Admirable roman noir sentimental des années 1950
Peu connu en France, cet écrivain américain décédé en 1985 a écrit 7 romans, des poèmes et des scénarios pour notamment Roberto Rossellini en Italie ou Fritz Lang à Hollywood. Gallimard a la riche idée de publier en France un autre de ses romans après « In love » il y a 4 ans, et d’en confier la traduction et la préface à Agnès Desarthe.

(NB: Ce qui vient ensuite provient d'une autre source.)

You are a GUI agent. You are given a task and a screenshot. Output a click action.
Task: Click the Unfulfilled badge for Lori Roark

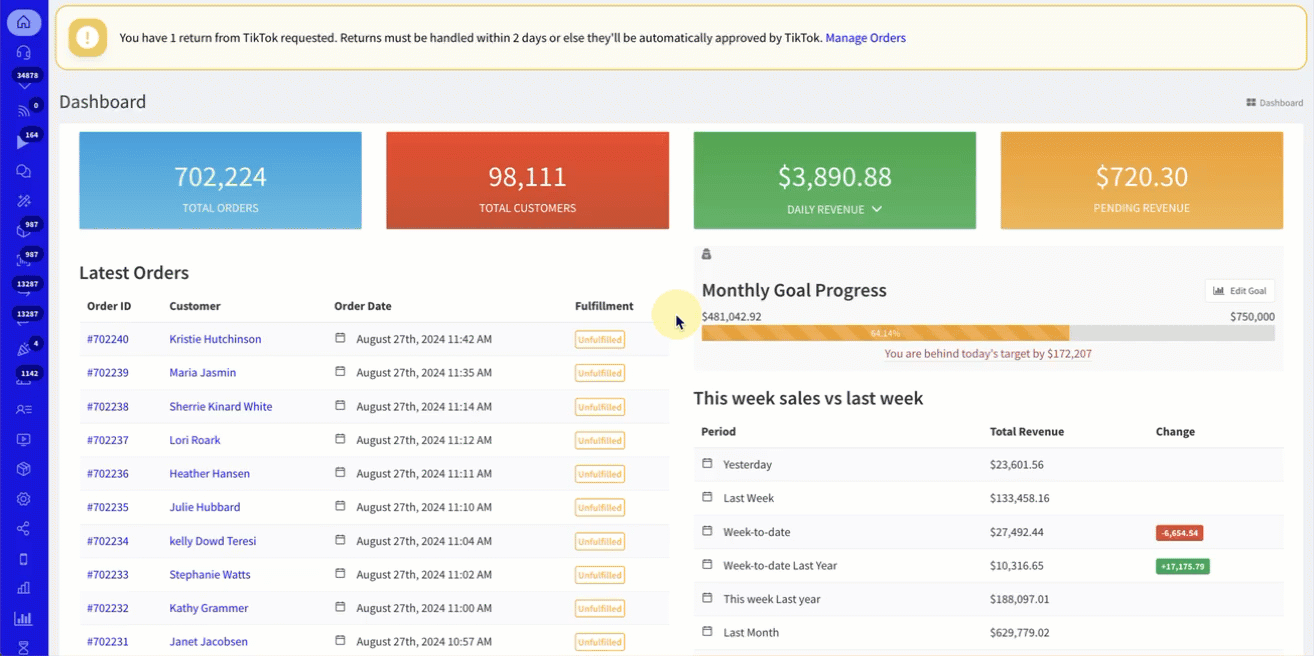click(x=599, y=440)
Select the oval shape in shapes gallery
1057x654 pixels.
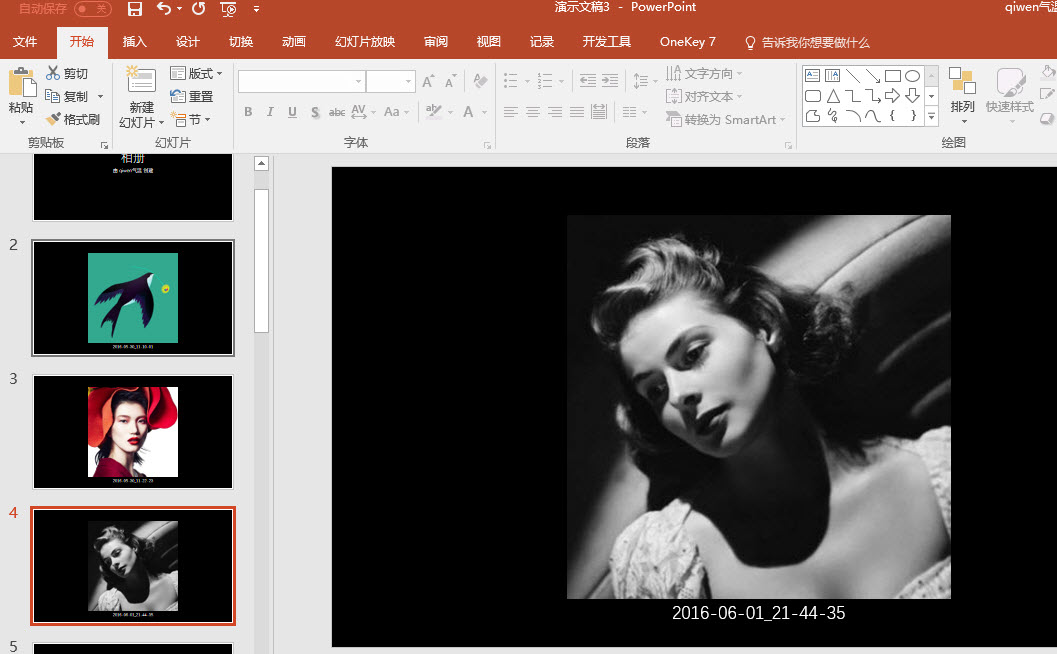[912, 76]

Ecrit en 1958, « Une jolie fille comme ça » baigne dans une atmosphère désenchantée à la Raymond Chandler sans l’aspect polar mais avec la noirceur, une forme de désinvolture, une vision corrosive de la société hollywoodienne, le tout dans une écriture directe, d’une rare économie et au final implacable. Si l’on sent que le romancier connait bien cet univers hollywoodien avec toutes les illusions perdues qui l’entourent, c’est autour de deux personnages, très différents mais tous deux endommagés par la vie chacun à leur manière, qu’il bâtit son intrigue. Un scénariste new-yorkais proche de la quarantaine, travaillant quelques mois par an pour un studio hollywoodien, s’ennuie dans une fête qui s’étire en longueur. En sortant sur la terrasse pour contempler l’océan, il aperçoit en contrebas une jeune femme apparemment enivrée qui entre dans l’eau un verre à la main. Tout en avançant elle est déstabilisée par une vague, perd l’équilibre et semble se noyer. L’homme saute par-dessus la rambarde et court la secourir. Ambitions délaissées, rêves brisés par une réalité cruelle, arrangements avec la vie pour continuer d’avancer, ce superbe petit roman explore les sentiments, les contradictions des êtres à travers une relation venimeuse et envoûtante.
Une jolie fille comme ça – Un roman d’Alfred Hayes – Gallimard – 167 pages – 17 €.